*What this task involves:*
Among the entries below, find each line holding "will" and return it.

*Dataset:*

##########

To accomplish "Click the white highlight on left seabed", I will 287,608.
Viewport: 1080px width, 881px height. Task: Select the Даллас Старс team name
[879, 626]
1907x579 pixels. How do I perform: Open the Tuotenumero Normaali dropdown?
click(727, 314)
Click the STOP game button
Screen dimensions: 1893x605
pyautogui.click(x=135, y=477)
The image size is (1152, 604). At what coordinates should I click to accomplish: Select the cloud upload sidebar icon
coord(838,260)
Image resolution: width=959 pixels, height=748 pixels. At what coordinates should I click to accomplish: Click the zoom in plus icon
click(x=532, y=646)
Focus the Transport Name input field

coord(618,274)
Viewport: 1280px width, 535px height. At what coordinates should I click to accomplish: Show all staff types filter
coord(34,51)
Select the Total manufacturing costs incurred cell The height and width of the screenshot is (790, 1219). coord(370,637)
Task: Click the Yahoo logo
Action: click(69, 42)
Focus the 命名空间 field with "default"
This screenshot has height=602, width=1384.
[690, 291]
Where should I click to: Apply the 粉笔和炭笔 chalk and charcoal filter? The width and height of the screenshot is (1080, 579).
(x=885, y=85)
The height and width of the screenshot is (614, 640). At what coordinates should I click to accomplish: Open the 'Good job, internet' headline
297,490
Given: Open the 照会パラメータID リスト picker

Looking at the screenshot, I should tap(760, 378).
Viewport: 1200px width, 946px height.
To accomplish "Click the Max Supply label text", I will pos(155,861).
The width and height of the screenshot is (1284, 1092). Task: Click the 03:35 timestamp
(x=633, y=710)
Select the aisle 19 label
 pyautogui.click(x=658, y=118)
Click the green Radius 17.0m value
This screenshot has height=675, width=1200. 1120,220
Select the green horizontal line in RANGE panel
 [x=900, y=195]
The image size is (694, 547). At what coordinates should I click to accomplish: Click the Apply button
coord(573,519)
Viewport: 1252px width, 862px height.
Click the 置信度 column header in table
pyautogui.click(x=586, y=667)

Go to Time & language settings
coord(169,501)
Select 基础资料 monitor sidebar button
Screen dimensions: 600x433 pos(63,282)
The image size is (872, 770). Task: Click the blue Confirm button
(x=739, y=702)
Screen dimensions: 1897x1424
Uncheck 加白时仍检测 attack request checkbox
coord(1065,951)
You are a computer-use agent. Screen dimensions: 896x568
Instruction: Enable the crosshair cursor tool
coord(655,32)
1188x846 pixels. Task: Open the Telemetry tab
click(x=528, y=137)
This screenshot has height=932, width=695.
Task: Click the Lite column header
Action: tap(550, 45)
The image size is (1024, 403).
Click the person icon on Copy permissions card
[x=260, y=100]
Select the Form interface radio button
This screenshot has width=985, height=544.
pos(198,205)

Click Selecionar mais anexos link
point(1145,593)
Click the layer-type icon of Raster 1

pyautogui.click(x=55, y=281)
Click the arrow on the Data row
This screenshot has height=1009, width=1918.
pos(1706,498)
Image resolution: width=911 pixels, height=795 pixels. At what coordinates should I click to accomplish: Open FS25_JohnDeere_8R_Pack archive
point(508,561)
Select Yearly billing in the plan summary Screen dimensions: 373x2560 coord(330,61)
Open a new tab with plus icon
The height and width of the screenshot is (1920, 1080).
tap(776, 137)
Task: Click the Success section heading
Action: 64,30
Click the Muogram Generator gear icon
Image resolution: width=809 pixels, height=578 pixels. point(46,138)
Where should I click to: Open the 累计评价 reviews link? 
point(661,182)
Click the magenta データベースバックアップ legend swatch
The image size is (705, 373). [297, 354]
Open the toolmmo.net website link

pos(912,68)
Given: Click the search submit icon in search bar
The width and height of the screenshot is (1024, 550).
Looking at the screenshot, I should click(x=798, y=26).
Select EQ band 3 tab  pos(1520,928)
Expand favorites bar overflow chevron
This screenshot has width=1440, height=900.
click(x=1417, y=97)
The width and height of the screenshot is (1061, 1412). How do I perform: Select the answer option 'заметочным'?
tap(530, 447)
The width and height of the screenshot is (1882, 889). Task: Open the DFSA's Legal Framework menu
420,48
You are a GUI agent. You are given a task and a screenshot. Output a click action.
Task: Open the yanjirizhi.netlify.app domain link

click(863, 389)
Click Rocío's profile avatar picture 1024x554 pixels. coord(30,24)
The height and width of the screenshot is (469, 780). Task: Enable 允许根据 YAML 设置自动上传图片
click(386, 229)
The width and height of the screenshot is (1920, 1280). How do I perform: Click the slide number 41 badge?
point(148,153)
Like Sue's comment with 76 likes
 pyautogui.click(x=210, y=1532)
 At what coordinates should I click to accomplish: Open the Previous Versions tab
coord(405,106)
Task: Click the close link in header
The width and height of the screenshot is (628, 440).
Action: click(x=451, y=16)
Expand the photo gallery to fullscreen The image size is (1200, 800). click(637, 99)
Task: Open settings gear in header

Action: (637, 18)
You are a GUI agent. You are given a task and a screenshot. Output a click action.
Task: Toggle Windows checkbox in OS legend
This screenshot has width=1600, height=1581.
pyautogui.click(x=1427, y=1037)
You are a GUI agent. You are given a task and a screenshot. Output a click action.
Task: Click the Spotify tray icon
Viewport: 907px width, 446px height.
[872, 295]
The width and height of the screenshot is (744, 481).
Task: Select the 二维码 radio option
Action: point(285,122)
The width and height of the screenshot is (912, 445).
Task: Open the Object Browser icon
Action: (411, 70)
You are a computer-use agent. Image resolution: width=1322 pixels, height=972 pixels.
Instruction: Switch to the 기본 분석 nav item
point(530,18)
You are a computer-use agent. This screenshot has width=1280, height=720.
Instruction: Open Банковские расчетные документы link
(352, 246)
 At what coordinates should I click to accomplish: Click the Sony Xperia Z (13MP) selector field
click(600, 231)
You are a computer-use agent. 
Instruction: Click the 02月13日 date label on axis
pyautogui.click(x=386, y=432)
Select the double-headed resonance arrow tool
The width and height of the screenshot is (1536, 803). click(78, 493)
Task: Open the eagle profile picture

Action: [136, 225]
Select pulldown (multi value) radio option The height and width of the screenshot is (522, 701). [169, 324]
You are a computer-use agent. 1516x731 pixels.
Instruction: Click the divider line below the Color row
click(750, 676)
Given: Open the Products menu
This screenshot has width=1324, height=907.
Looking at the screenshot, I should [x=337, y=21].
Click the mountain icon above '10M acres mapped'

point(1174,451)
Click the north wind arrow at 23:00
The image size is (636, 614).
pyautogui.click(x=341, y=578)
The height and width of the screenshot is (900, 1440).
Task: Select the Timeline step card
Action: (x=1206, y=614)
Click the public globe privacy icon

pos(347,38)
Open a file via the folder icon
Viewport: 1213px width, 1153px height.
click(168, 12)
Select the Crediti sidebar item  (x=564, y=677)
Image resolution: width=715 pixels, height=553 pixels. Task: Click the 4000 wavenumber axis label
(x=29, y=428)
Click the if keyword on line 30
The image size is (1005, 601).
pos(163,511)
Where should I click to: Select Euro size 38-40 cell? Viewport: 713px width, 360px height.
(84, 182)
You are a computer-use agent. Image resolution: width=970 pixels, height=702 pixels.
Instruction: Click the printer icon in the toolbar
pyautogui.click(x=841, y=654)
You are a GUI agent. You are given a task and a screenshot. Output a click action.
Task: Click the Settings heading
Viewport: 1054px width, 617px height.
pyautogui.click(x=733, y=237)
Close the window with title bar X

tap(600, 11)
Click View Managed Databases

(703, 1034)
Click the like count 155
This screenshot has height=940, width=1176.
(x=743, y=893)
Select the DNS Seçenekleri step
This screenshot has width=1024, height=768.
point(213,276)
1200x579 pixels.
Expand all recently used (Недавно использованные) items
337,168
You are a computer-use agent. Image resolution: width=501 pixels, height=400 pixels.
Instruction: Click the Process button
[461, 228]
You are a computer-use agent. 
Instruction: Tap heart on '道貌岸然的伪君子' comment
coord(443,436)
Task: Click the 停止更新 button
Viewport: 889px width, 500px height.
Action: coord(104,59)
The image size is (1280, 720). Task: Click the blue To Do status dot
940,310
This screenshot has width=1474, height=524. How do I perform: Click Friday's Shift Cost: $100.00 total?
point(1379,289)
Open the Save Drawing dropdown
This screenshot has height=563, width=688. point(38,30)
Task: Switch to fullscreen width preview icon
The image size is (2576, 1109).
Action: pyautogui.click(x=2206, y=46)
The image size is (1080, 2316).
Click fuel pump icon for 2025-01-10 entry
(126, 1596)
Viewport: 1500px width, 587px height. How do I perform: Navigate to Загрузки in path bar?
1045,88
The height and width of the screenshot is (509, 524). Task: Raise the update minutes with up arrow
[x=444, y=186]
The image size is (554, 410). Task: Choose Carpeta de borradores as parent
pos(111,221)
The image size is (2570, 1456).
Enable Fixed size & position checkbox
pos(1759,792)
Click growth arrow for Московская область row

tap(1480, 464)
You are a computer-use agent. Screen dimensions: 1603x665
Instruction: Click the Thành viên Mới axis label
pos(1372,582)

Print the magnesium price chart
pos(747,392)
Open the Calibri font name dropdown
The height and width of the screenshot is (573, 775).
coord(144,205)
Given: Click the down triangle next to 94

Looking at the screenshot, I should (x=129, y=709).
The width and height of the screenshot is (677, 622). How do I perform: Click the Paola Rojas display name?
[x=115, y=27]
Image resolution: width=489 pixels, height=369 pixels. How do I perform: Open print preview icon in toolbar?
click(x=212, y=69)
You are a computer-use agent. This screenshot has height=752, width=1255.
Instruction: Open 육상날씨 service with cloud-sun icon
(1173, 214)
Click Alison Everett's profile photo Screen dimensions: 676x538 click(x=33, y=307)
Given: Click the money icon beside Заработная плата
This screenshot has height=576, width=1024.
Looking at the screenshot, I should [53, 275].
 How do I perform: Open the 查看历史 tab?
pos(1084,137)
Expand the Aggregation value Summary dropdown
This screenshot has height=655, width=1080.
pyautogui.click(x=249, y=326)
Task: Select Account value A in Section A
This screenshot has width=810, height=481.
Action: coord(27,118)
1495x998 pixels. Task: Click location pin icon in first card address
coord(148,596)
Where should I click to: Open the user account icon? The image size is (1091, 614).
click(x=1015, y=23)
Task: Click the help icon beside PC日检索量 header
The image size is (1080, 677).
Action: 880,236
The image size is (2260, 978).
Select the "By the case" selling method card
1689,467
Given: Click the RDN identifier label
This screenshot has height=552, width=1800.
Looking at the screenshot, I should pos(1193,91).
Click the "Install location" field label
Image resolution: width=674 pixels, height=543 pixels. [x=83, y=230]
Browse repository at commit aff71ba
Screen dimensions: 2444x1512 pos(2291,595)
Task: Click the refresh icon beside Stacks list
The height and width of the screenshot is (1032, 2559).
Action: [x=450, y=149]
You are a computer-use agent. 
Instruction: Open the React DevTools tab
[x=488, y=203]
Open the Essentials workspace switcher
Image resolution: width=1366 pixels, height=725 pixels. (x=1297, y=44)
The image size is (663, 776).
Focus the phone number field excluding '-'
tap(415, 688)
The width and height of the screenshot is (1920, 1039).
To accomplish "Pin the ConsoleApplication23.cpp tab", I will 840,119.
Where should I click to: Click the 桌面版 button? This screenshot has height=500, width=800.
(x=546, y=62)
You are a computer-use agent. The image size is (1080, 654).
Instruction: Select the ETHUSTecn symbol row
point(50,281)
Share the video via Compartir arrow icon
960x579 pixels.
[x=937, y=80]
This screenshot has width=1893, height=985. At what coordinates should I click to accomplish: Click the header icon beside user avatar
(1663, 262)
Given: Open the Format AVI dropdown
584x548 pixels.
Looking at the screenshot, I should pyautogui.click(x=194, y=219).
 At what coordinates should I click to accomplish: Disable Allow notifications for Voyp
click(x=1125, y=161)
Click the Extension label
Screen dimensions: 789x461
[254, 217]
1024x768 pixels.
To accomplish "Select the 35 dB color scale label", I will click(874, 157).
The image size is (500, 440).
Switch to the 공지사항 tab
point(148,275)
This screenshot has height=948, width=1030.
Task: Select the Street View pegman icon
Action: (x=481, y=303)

##########

*Expected answer:*
To accomplish "Click the white highlight on left seabed", I will 287,608.
To accomplish "Click the Max Supply label text", I will pos(155,861).
To accomplish "Pin the ConsoleApplication23.cpp tab", I will 840,119.
To accomplish "Select the 35 dB color scale label", I will click(874, 157).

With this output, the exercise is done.